C’est qu’en fait, nous ne rencontrons jamais tout à fait autrui. Il n’est pas de rencontre qui ne soit faussée, pour ainsi dire, par les histoires de race, de sexe, de classe, que nous nous racontons à nous-mêmes à travers le langage. Toni Morrison conte ici – sur un mode inséparablement ironique et critique, ce qui lui donne évidemment toute sa saveur – une expérience de « fausse rencontre ». Un jour qu’elle suit, dans la propriété qu’elle vient d’acquérir, une rivière, elle aperçoit, en bordure du jardin d’une voisine, une vieille femme noire qui, assise sur la digue, pêche là, et lui racontera qu’elle aime à venir fréquemment pêcher, et goûter la saveur de la perche, des poisson-chats en cette saison. « Elle est spirituelle et pleine de cette sagesse que les vieilles femmes semblent toujours parfaitement maîtriser. »
L’identification à l’Autre
Bien sûr, il semble entendu qu’entre les deux femmes, une complicité s’est nouée et qu’elles se retrouveront.

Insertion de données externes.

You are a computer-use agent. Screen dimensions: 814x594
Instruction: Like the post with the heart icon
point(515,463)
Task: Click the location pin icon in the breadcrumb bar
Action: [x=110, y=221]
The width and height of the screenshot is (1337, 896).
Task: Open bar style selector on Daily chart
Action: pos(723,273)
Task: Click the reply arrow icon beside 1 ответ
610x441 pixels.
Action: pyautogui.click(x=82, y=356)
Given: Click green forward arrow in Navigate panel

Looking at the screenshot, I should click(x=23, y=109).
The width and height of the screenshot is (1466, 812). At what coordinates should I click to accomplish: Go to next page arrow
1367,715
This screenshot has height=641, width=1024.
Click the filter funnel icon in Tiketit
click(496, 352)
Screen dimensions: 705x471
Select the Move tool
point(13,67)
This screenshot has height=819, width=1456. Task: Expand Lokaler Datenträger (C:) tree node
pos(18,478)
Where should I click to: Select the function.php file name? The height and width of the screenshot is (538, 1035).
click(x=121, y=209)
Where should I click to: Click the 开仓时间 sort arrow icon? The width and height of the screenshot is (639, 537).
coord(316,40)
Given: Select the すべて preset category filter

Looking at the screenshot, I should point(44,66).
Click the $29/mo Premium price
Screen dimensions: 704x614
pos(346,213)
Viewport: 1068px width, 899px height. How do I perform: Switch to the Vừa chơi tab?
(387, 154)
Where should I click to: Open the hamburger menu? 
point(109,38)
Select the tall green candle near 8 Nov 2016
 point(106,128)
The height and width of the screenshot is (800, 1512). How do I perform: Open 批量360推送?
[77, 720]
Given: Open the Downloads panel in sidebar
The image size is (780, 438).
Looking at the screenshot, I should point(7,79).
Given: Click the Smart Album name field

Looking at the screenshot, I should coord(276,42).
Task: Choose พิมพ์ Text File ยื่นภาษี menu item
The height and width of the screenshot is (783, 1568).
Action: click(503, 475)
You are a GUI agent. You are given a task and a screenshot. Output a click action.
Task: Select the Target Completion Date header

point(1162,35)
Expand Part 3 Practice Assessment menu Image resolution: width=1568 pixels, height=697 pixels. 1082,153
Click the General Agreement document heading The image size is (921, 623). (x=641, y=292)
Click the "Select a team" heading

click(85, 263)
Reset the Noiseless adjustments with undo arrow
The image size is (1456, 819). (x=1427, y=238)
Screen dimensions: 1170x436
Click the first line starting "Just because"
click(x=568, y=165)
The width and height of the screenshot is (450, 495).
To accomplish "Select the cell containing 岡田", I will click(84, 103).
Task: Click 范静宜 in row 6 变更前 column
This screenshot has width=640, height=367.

Mais, les jours suivants, la vieille femme noire n’est pas au rendez-vous tacite. Et Toni Morrison passera tout un été à l’attendre, la rechercher, en désespoir de cause. Rien. Il faudra s’y résoudre : la vieille femme ne pêchait sans doute pas ; elle n’avait, en tout cas, visiblement pas obtenu d’autorisation de la voisine ; aucun habitant du village n’en a jamais entendu parler. Autrement dit, Toni Morrison s’est racontée une histoire au sujet de cette vieille femme, et se racontant cette histoire, elle s’est racontée une histoire au sujet d’elle-même.